## [WORKING DATA]
• • • • •

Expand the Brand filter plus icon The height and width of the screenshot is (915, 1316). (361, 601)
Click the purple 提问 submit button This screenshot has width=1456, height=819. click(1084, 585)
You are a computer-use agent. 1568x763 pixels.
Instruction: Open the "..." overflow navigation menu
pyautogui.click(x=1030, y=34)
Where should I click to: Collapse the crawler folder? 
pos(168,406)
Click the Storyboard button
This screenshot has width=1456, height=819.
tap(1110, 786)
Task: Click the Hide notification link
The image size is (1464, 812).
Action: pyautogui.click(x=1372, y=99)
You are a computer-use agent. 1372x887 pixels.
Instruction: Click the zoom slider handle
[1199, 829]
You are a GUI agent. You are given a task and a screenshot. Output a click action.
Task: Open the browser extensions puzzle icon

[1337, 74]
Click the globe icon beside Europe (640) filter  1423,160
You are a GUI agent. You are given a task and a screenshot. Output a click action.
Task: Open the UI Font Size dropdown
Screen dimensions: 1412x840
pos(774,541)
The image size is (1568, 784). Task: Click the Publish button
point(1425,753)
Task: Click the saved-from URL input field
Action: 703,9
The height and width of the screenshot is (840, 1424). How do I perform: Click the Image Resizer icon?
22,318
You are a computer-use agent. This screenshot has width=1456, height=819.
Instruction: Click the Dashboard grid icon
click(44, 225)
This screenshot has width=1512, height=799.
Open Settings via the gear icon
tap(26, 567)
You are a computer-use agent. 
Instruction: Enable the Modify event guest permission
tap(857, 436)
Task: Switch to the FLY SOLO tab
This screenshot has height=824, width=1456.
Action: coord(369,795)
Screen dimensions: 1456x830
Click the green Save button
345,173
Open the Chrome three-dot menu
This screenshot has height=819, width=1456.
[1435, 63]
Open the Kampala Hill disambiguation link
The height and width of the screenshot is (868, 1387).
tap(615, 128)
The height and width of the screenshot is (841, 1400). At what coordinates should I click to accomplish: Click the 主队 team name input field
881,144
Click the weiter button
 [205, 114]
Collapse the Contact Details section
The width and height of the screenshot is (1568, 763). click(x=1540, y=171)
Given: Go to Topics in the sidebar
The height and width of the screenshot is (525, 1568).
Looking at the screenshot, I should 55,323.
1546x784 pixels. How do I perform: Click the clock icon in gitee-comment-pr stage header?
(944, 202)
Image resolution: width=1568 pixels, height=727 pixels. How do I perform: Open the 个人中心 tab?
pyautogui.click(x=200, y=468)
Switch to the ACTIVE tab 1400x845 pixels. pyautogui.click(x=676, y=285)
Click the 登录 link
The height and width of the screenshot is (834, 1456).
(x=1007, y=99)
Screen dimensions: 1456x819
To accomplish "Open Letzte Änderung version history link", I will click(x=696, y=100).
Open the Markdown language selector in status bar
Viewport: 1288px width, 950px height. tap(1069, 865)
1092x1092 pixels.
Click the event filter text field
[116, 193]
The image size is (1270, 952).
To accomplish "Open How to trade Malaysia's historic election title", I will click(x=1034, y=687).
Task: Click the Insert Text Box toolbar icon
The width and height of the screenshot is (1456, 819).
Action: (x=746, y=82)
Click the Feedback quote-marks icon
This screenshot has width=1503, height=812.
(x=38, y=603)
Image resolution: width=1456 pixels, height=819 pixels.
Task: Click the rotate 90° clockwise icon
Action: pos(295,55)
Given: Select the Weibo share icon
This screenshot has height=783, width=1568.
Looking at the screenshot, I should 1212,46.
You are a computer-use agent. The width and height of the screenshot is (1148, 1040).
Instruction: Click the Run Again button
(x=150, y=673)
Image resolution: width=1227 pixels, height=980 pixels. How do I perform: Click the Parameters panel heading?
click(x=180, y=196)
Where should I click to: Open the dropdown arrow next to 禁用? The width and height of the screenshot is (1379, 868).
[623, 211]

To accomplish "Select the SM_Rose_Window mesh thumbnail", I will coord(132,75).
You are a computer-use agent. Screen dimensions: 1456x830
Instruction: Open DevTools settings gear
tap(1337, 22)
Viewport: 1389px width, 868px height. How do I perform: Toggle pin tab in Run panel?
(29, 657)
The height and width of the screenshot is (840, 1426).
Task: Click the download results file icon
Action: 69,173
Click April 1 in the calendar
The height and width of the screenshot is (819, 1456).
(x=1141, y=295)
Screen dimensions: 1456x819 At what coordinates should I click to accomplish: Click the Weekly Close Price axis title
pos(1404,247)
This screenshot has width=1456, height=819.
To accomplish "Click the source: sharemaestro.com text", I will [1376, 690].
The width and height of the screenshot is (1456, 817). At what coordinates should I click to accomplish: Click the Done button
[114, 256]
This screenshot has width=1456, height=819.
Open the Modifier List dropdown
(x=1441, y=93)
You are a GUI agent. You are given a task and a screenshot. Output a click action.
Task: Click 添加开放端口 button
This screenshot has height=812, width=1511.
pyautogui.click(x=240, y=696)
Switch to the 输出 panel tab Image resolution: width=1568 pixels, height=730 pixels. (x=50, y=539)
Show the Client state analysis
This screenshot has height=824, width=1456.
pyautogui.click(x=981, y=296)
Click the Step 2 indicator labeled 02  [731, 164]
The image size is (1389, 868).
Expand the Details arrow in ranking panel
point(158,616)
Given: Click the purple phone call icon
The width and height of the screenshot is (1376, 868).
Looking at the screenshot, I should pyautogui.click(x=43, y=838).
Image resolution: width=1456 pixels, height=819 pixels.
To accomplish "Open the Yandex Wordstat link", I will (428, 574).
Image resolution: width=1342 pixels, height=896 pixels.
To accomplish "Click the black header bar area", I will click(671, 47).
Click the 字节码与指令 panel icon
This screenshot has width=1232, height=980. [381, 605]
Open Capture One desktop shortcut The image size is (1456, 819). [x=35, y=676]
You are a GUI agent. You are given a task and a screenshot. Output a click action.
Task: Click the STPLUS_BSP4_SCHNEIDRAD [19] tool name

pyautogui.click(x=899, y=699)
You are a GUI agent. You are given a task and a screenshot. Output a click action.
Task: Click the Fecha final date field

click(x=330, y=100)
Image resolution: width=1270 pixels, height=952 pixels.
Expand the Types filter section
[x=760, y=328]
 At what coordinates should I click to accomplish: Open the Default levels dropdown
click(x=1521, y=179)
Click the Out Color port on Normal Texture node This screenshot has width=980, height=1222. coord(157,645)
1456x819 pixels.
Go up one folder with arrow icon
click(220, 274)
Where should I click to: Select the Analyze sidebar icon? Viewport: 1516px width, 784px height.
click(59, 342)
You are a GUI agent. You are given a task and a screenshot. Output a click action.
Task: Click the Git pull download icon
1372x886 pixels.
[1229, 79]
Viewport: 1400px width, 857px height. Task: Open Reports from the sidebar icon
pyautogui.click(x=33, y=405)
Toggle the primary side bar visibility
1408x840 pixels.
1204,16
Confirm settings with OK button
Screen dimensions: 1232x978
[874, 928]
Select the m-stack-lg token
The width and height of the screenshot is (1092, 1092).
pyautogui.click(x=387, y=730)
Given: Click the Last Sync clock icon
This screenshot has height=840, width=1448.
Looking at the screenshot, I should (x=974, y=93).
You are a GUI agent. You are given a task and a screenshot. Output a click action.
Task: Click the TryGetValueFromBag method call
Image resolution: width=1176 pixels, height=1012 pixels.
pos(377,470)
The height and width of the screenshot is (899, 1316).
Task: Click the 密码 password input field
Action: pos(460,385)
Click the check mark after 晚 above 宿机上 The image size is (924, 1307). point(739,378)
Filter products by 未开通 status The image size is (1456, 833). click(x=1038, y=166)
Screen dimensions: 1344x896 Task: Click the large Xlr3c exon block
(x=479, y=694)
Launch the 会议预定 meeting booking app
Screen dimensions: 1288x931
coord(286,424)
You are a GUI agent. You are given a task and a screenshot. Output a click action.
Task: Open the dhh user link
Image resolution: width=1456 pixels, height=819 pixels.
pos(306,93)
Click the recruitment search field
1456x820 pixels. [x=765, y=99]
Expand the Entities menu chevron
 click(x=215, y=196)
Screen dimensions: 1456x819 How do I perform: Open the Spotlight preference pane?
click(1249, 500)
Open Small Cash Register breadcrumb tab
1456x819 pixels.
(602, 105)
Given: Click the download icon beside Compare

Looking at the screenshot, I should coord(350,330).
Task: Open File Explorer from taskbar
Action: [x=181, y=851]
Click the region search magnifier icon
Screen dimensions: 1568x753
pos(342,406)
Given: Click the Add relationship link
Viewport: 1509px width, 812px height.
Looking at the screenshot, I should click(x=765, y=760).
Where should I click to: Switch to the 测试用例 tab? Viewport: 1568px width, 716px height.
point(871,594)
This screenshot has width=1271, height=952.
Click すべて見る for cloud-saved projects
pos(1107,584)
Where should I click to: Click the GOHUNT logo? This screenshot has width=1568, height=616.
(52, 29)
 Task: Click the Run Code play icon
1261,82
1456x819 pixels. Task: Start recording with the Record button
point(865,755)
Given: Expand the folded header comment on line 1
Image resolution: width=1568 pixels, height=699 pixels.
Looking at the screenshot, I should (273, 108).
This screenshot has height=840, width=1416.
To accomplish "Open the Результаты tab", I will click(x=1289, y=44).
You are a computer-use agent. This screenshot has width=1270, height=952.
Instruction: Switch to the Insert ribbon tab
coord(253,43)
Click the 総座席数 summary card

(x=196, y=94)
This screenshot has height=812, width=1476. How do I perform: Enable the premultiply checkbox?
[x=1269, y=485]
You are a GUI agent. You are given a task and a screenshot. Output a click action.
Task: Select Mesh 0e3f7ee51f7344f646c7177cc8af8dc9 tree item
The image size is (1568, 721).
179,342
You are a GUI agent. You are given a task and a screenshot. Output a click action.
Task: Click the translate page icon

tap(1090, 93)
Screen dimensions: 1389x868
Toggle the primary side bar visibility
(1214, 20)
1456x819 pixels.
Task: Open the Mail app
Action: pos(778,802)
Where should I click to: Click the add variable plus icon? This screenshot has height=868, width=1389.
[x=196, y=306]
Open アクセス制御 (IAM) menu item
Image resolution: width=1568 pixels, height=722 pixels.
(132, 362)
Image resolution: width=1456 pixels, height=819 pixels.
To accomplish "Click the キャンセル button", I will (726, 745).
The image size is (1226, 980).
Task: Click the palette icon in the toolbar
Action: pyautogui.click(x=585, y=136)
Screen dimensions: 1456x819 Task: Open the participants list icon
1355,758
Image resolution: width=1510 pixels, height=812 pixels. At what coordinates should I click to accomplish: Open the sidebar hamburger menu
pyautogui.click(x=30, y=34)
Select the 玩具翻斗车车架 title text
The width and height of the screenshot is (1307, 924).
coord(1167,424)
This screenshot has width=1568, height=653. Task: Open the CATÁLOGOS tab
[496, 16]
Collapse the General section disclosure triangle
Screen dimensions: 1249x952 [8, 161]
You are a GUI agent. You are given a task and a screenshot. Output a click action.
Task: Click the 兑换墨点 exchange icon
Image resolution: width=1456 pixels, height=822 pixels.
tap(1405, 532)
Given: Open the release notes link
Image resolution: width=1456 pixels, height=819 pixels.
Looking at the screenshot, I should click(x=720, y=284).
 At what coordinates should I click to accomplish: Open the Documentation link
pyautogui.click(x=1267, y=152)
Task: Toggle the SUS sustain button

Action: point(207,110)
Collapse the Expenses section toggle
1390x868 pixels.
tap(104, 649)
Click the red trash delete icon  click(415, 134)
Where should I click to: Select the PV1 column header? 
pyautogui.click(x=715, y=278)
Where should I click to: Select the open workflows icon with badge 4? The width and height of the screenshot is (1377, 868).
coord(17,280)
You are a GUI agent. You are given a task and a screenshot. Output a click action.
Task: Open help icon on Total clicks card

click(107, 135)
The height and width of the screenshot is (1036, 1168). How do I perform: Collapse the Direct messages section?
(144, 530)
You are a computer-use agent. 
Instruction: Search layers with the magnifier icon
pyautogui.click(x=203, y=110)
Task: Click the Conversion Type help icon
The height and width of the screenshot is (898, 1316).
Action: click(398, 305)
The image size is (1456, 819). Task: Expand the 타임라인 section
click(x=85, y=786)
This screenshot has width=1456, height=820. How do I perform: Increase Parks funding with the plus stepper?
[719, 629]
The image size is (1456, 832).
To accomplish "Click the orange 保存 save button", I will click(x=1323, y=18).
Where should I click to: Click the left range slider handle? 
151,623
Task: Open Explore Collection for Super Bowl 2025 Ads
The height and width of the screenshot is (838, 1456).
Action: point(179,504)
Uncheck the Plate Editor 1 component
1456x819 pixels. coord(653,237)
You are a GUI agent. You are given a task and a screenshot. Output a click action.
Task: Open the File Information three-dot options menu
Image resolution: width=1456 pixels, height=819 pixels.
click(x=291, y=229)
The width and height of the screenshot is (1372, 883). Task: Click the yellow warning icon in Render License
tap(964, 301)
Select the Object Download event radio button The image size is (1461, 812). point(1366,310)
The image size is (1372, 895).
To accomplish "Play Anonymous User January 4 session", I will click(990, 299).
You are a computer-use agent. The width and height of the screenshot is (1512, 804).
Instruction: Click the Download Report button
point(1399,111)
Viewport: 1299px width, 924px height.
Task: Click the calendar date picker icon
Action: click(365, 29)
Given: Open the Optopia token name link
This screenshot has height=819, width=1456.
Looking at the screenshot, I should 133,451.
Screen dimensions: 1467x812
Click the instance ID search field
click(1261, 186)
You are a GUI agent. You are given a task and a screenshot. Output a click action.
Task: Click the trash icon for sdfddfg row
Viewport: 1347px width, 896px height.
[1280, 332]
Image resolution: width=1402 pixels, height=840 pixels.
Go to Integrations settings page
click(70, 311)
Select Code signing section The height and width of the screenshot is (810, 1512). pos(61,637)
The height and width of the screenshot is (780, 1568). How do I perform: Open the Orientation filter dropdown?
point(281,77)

• • • • •

## [TASK DESCRIPTION]
Only those lines of the entries above that run from the line containing "Task: Open Explore" to the line containing "is (1512, 804).", both included, should be transcribed exactly.

## [RESPONSE TO THIS TASK]
Task: Open Explore Collection for Super Bowl 2025 Ads
The height and width of the screenshot is (838, 1456).
Action: point(179,504)
Uncheck the Plate Editor 1 component
1456x819 pixels. coord(653,237)
You are a GUI agent. You are given a task and a screenshot. Output a click action.
Task: Open the File Information three-dot options menu
Image resolution: width=1456 pixels, height=819 pixels.
click(x=291, y=229)
The width and height of the screenshot is (1372, 883). Task: Click the yellow warning icon in Render License
tap(964, 301)
Select the Object Download event radio button The image size is (1461, 812). point(1366,310)
The image size is (1372, 895).
To accomplish "Play Anonymous User January 4 session", I will click(990, 299).
You are a computer-use agent. The width and height of the screenshot is (1512, 804).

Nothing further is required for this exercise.